It’s hard not to find these numbers discouraging. Not so long ago the experts at the Federal Reserve and elsewhere were predicting that unemployment would peak at 10% by the end of the year.

Well, this data is only from October and we’re already at 10.2%.

And that, of course, is the official unemployment rate. A year ago, according to the bureau’s statistics, 484,000 discouraged workers had dropped out of the labor force and stopped looking for work. This October that number stands at 800,000. Add in those discourage workers and those workers who would like full time jobs but who are working temporary jobs because they can’t get full time jobs and the unemployment rate jumps to 17.5% in October 2009. That’s up from 12% in October 2008.

But there two pieces of, well, not good news exactly, so let’s call them less bad news, in the report.

First, unemployment is a lagging indicator. The economy turns up before employment does. Companies take a while to make sure that the improved business conditions they’re seeing are real before they begin hiring full-time workers again.
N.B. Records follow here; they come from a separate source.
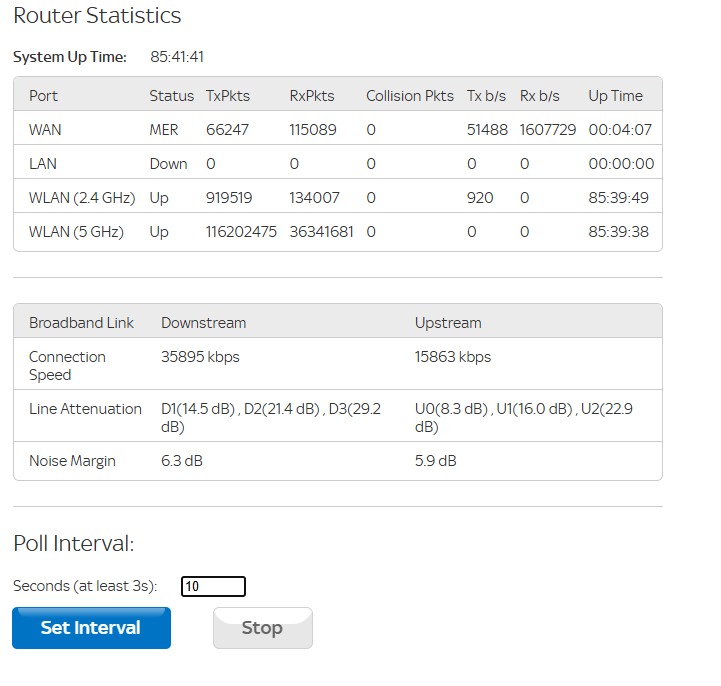The image size is (721, 686).
Task: Click the RxPkts column header
Action: pos(312,96)
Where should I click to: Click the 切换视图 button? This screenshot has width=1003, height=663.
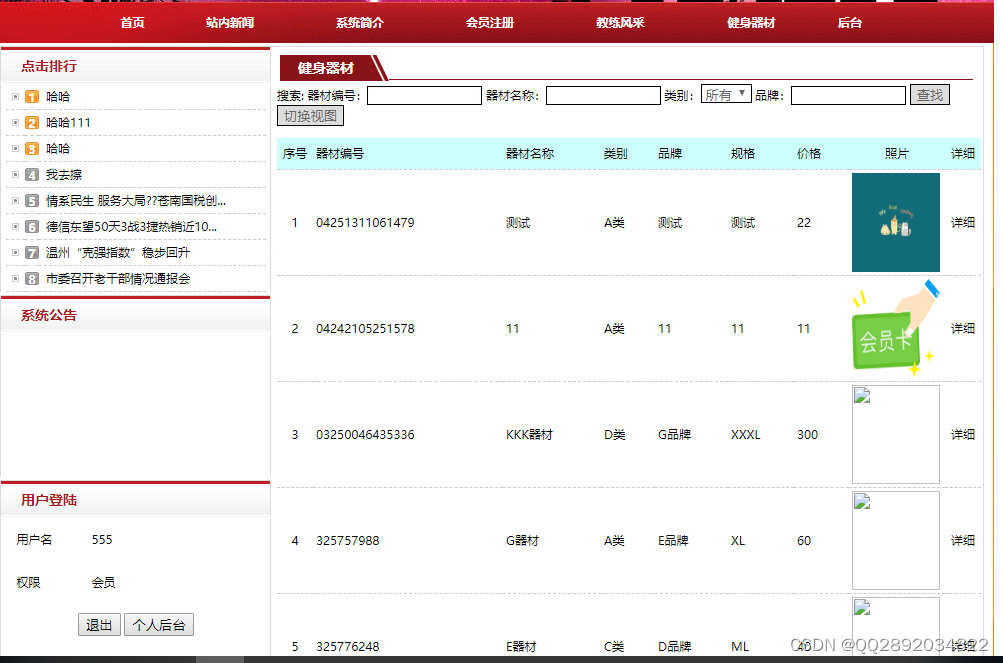(310, 115)
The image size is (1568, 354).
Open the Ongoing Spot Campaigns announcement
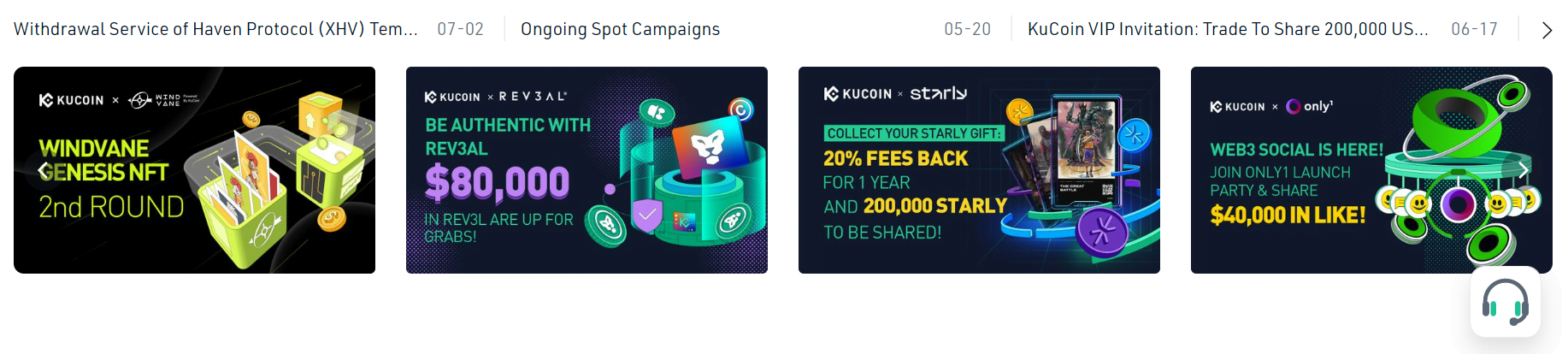(x=620, y=29)
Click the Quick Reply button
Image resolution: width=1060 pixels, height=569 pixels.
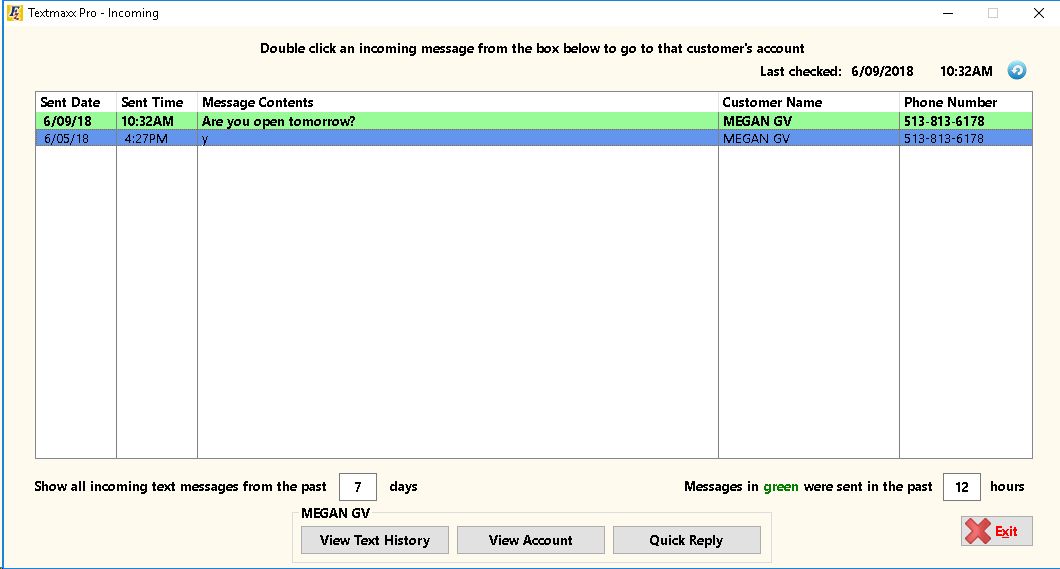click(x=686, y=540)
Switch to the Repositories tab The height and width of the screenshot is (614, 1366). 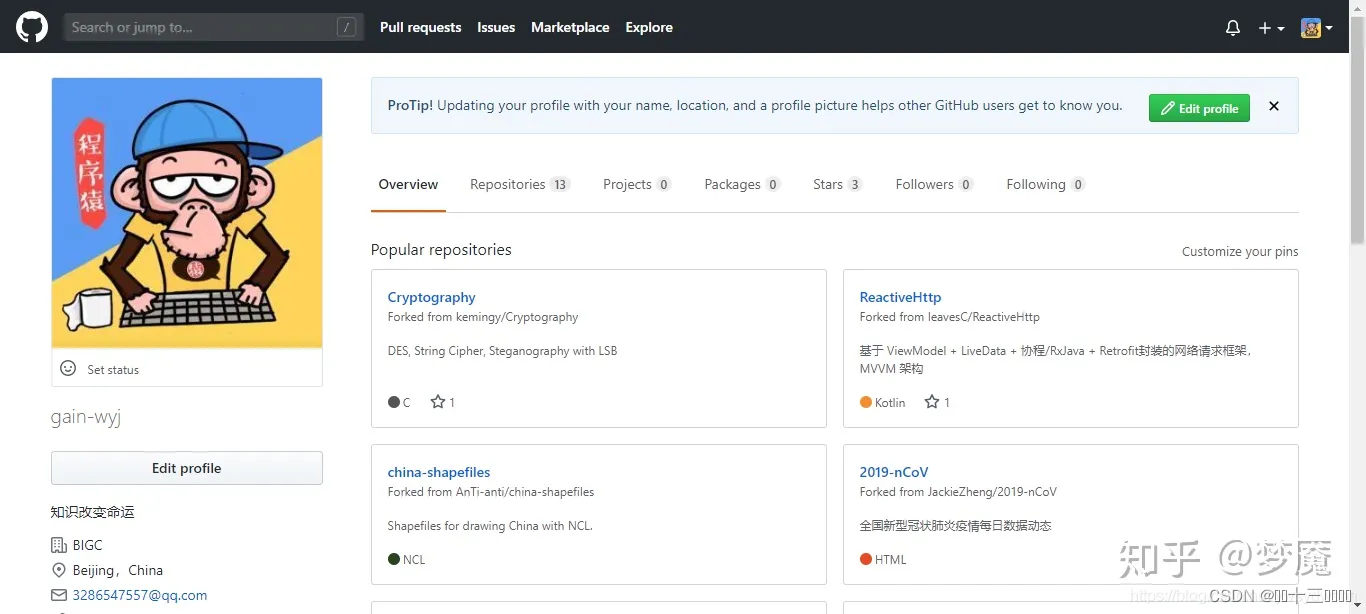(519, 184)
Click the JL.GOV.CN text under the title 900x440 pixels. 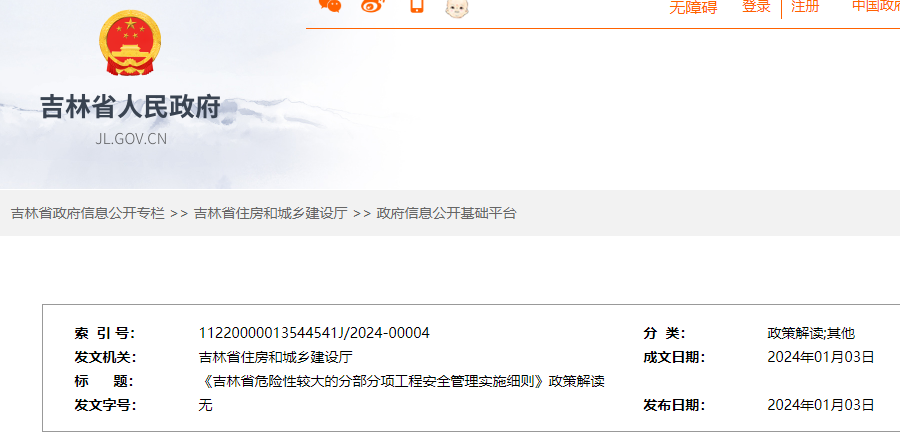(131, 139)
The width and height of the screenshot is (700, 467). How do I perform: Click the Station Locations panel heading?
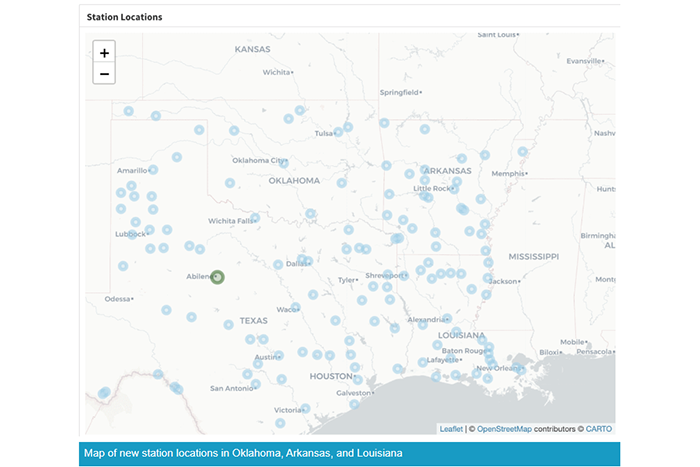[x=125, y=17]
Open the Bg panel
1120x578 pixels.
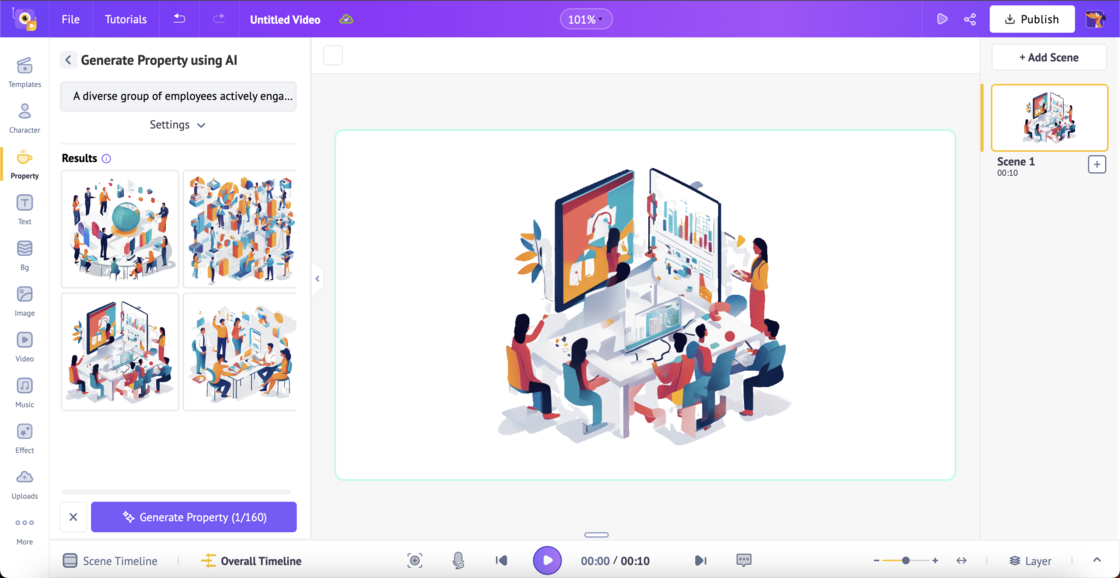coord(24,253)
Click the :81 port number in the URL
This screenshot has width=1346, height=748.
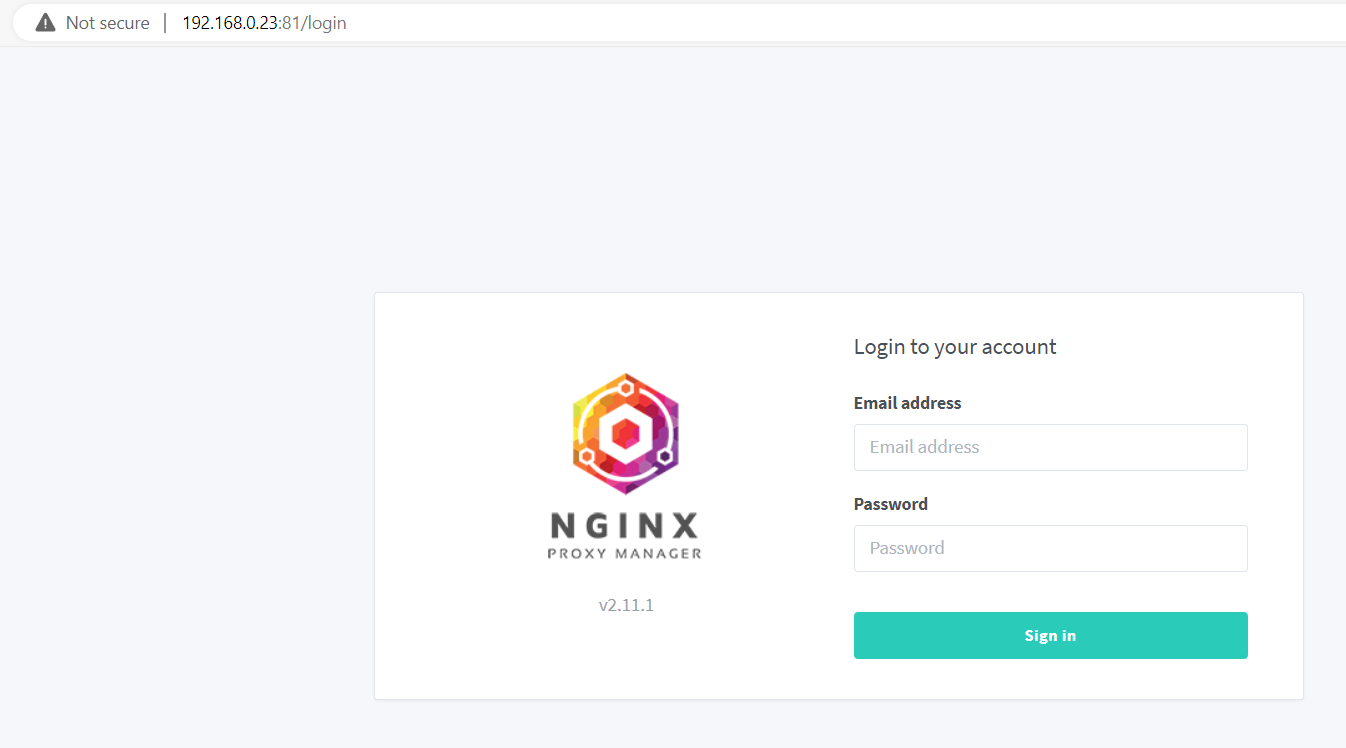coord(290,22)
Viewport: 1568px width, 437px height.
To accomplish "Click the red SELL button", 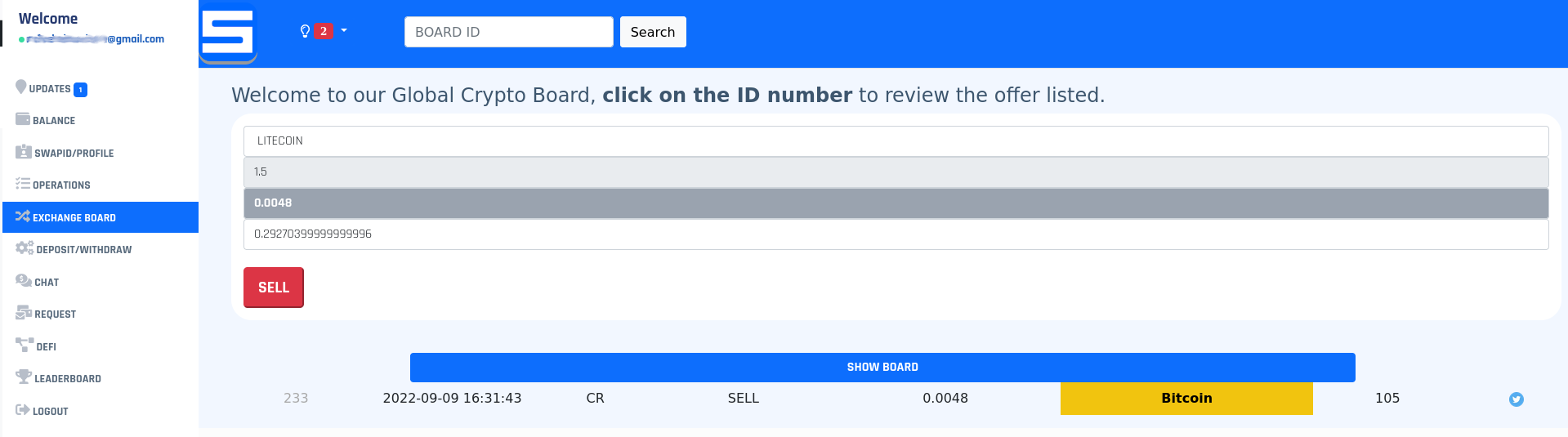I will click(x=274, y=288).
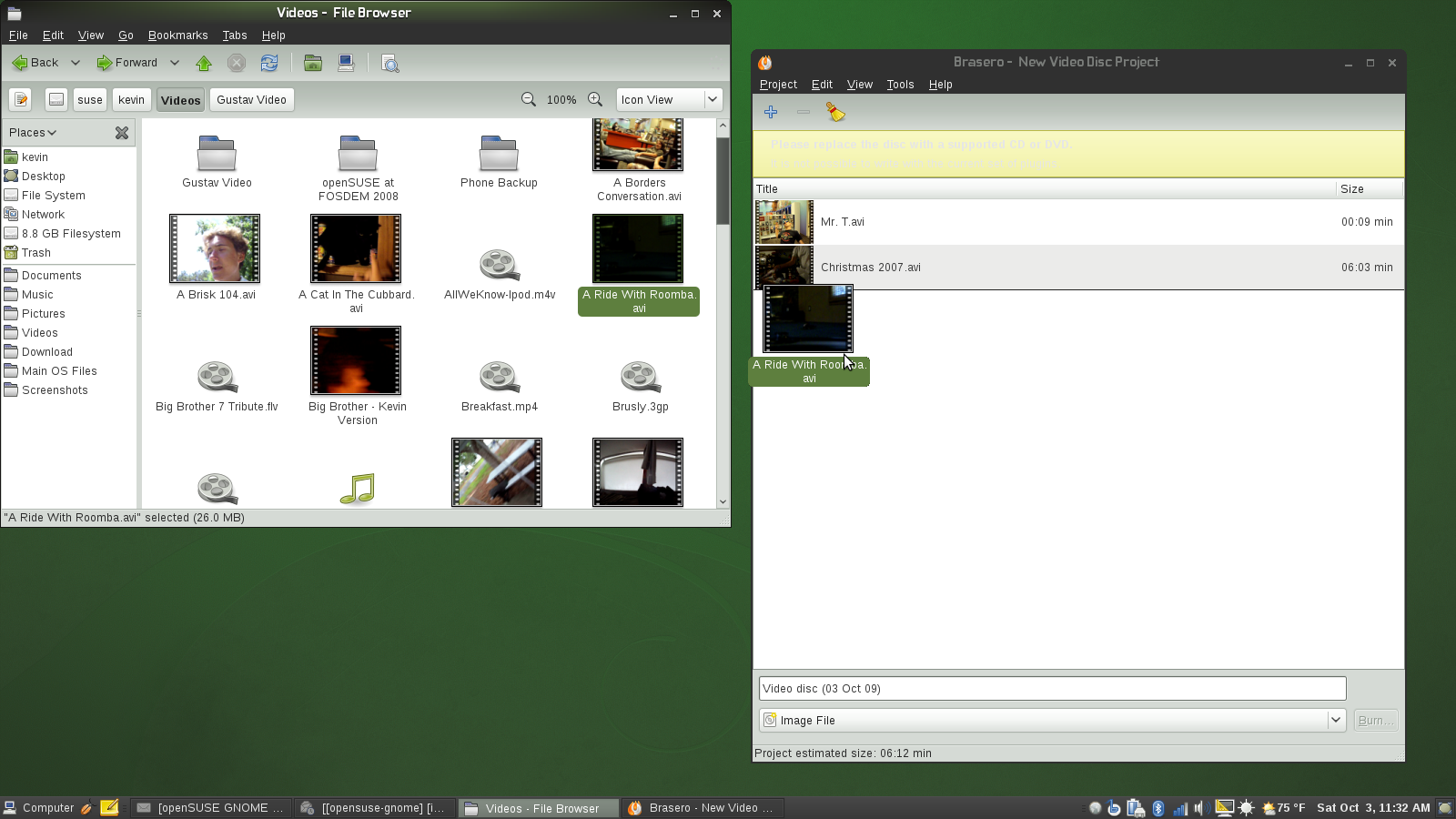Click the Gustav Video path button
Image resolution: width=1456 pixels, height=819 pixels.
251,99
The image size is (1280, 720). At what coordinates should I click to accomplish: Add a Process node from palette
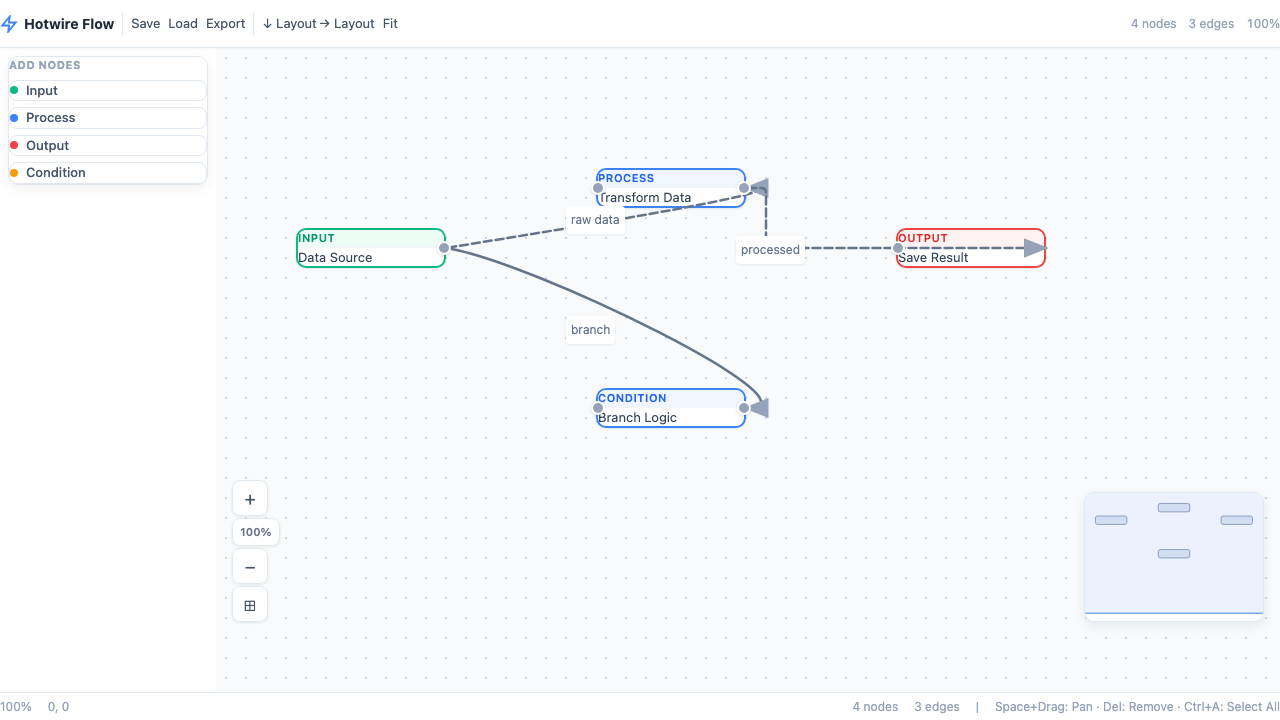click(x=108, y=118)
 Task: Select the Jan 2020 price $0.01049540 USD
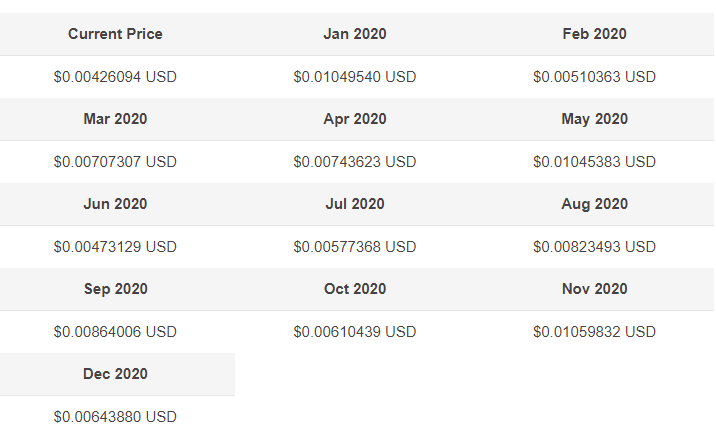click(x=355, y=77)
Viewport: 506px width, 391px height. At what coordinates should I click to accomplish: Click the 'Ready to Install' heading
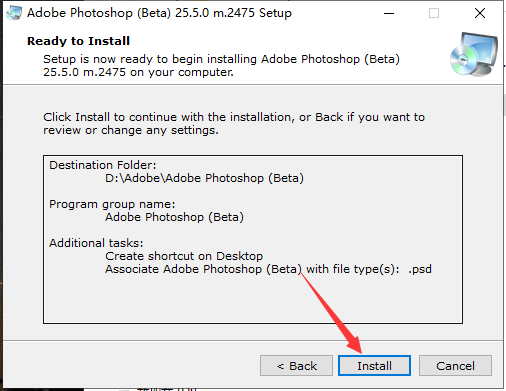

So you’d expect unemployment to keep climbing even if the economy is growing as it did in the third quarter of 2009. At a 3.2% annualized rate, no less.

Second, before companies hire permanent workers, they hire temporary workers. So if we’re moving toward a turn in the unemployment rate anytime soon, we should start to see a pickup in the hiring of temporary workers. That is exactly what the numbers show happened in October. Temporary jobs grew by 33,700 in October. The slight pickup in the average work week to 40 hours from 39.9 hours in September is also what we’d expect to see before real hiring begins.

It’s not surprising that stocks fell on the news on the morning of November 6. But don’t make too much of that, please. The number was slightly worse than expected but only slightly. And stocks tend to sell off on Fridays, especially following the kind of rally we saw on Thursday.